YOUR TASK: In the material below, find each line holding the string "accomplish" and copy it.

*** Opening of DATASET EXCERPTS ***

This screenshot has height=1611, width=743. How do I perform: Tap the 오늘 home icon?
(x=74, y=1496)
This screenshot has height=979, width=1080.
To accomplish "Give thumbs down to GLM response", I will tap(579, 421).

*** Close of DATASET EXCERPTS ***
*** Opening of DATASET EXCERPTS ***

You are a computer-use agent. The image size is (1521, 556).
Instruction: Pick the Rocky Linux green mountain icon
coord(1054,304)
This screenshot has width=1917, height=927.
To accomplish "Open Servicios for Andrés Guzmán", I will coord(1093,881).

*** Close of DATASET EXCERPTS ***
*** Opening of DATASET EXCERPTS ***

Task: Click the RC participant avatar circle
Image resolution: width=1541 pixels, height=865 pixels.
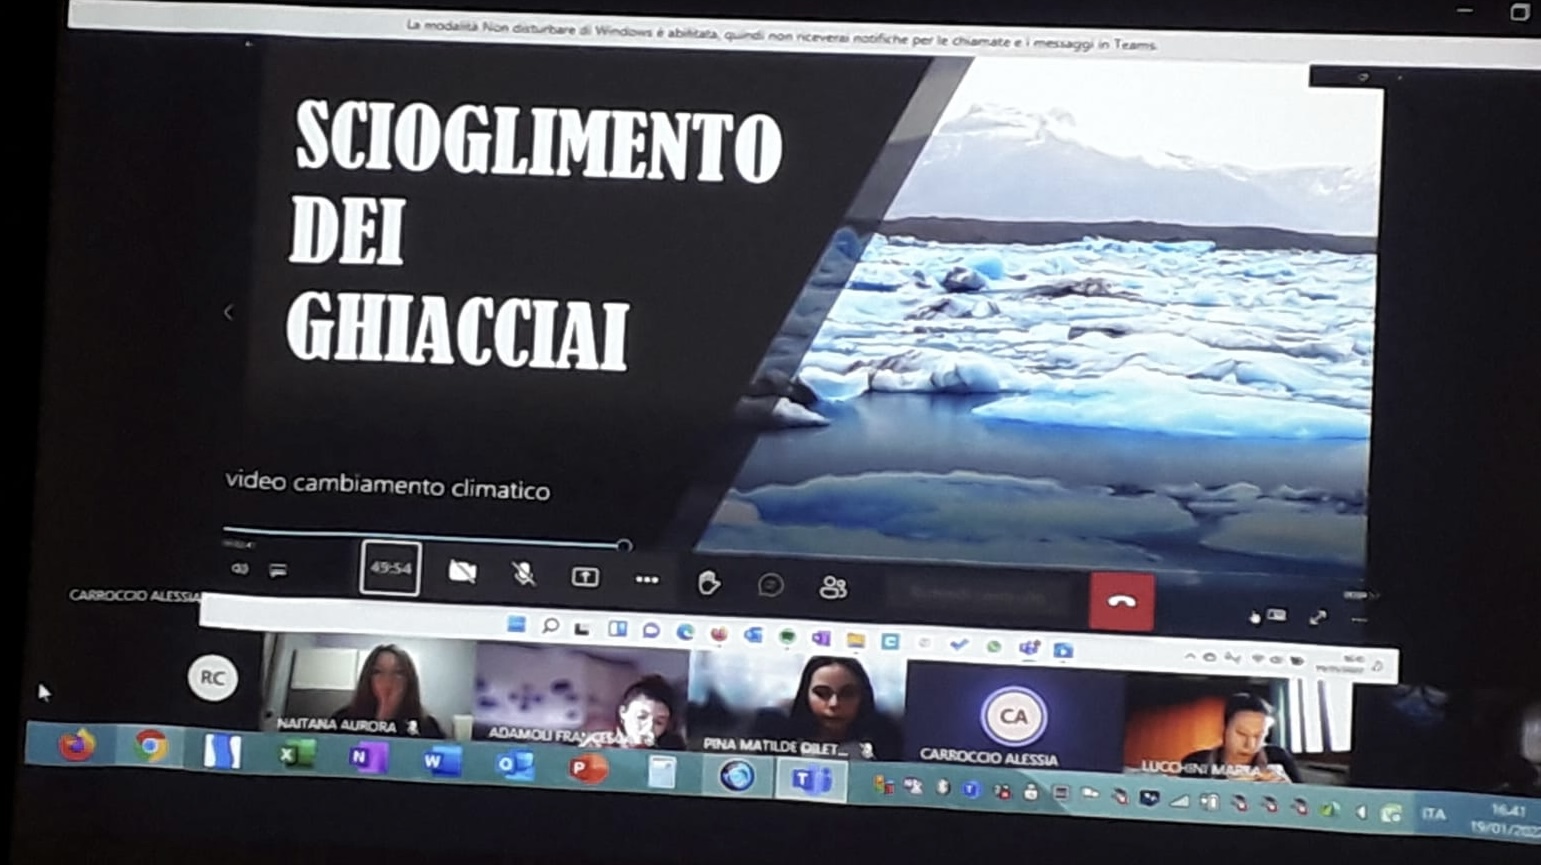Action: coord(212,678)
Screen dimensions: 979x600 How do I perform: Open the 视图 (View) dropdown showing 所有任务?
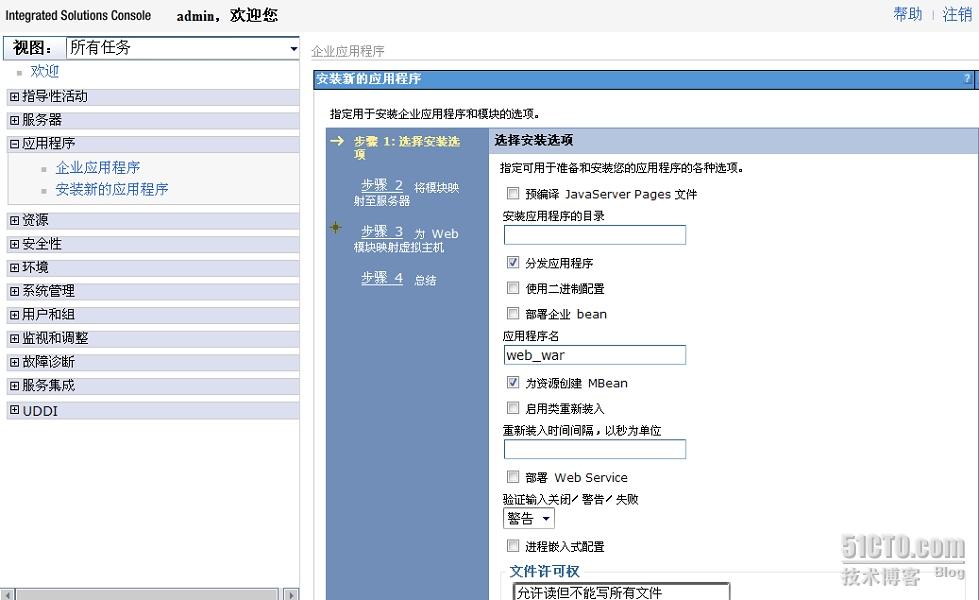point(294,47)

*** Close of DATASET EXCERPTS ***

WORKED SOLUTION:
To accomplish "Give thumbs down to GLM response", I will tap(579, 421).
To accomplish "Open Servicios for Andrés Guzmán", I will coord(1093,881).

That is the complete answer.